Однако через несколько дней после нашего приезда императрица пожелала (как я впоследствии предположил) проявить свое уважение к тем, кому доверила образование детей, и повелела придворному камергеру пригласить нас к императорскому столу.
Я был очень тронут этим проявлением доброты и благодарен, однако совместные обеды с императорской семьей были почетной, но очень нелегкой обязанностью – по крайней мере, в самом начале. Правда, следует отметить, что в обычные дни правилам придворного этикета следовали не слишком строго.
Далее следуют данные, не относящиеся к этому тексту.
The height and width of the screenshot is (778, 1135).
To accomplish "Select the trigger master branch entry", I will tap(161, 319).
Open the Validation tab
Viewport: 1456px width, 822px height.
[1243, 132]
Мои ученицы, кажется, тоже уставали от этих длительных обедов, и мы всегда были рады вернуться в нашу комнату для занятий – к урокам и простым, дружеским отношениям. Алексея Николаевича я видел редко. Он почти всегда кушал вместе с царицей, которая обычно оставалась в своих покоях.
10 июня мы вернулись в Царское Село, и вскоре после этого императорское семейство отправилось в Петербург, а оттуда – в ежегодный круиз по фьордам Финляндии на яхте «Штандарт».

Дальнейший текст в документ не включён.